Azure data factory – Debbies Microsoft Power BI, SQL Fabric and Azure Blog

February 12, 2021

Azure Data Factory Moving from development and Production – Part 2. Using Key vault for Linked Services

In Azure Data Factory Moving from development and Production We looked at how we can use Azure DevOps to move the Json Code for Development Data Factory from development to Production.

Its going well, I have however been left with an issue. every time I move into Production details for the Linked Services have to be re added. Lets have a look at the SQL Server and the Data Lake gen 2 account.

Development

Notice that the information has been entered manually including the Storage account Key.

Again, in this instance the information has been entered manually. SQL Server Authentication is being used because we have a user in the SQL DB with all the privileges that Data Factory Needs.

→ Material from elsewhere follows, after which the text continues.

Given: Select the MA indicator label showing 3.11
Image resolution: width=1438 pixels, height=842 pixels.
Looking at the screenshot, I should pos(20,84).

DevOps Data Factory release Pipeline

Go into Edit of the Release Pipeline

Within Prod Stage we have an Agent Process

We are looking for the Section Override Template Parameters

-factoryName “prd-uks-Project-adf”
-AzureDataLakeStorageGen2_LS_accountKey “”
-AzureSqlDatabaseTPRS_LS_connectionString “”
-AzureDataLakeStorageGen2_LS_properties_typeProperties_url “https://prduksProjectsa.dfs.core.windows.net/”
-AzureKeyVault1_properties_typeProperties_baseUrl “https://prd-uks-Project-kv.vault.azure.net/”

Note that currently Account Key and SQL Database Connection String are null.

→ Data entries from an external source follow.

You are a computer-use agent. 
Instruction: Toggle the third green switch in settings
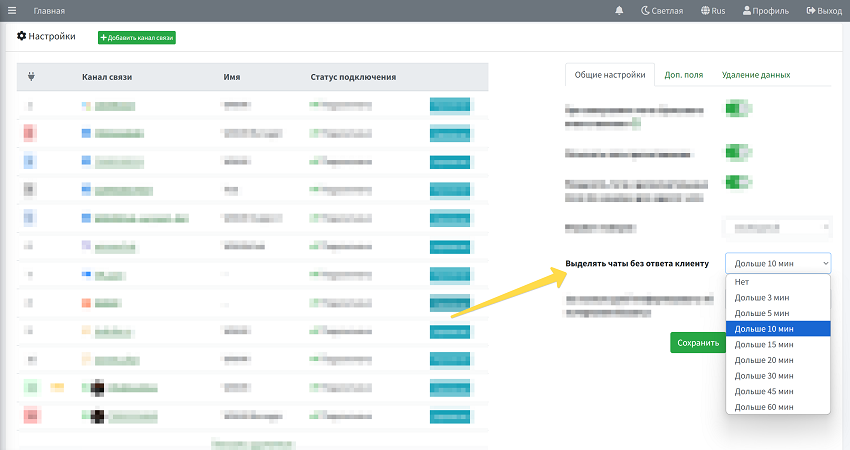click(738, 182)
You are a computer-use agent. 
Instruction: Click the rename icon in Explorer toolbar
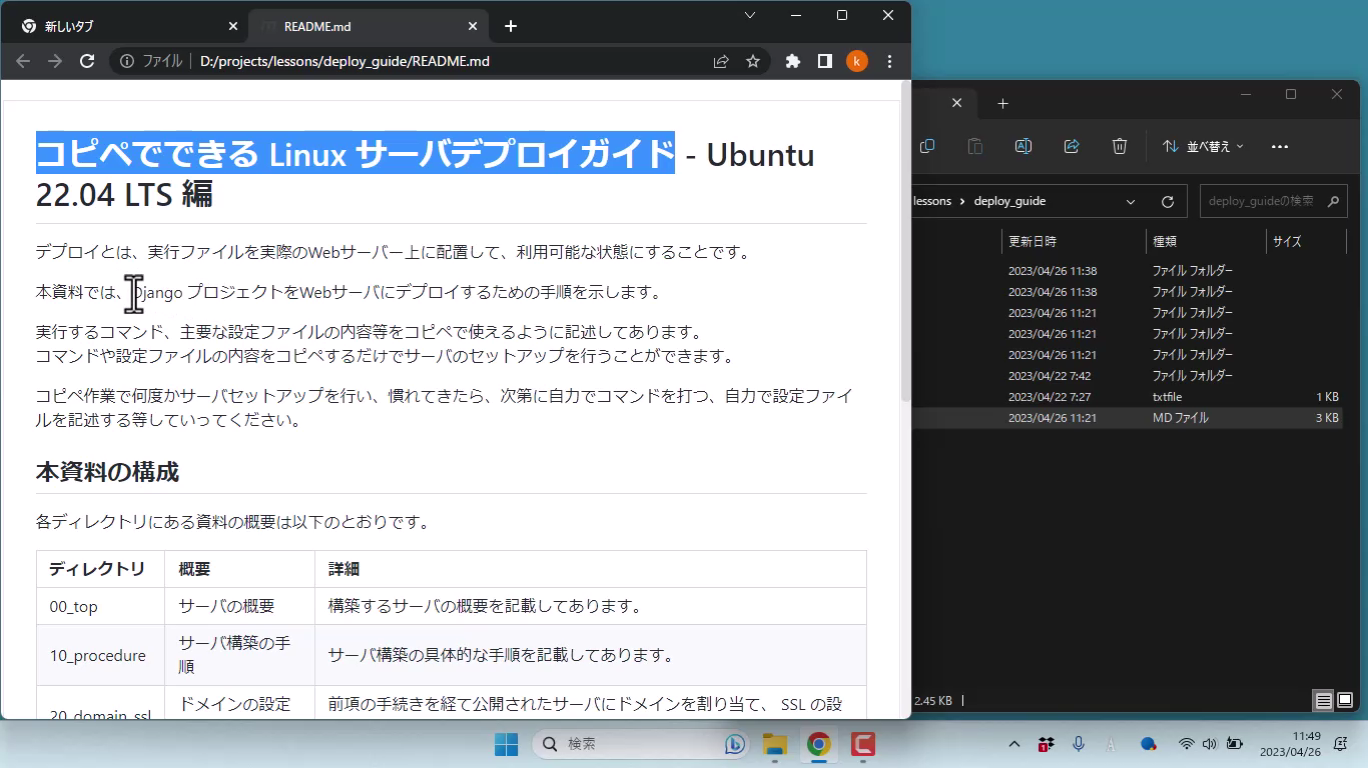pos(1023,146)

Provisioning Azure Key vault to hold the Secrets

Managed Identity for Data Factory

Copy your Azure Data Factory Name from Data Factory in Azure

You need to have a Key vault set up in Development

GET and LIST allows Data Factory to get information from the Key Vault for secrets

Paste the data factory name into Select Principal

Key Vault, create a Secret for the Azure Data Lake Storage

For the Key Vault Secret. I gave it the Secret value by copying across the Access Key from the Azure Storage Account Keys Section

The Content type was simply set as the name of the Storage Account for this excercise

In Data Factory Create a Linked Service to the Key Vault

Test and ensure it successfully connects

Use the New Key Vault to reset the data Lake Linked Service

How does this Data Lake Linked Service change the DevOps Release Pipeline?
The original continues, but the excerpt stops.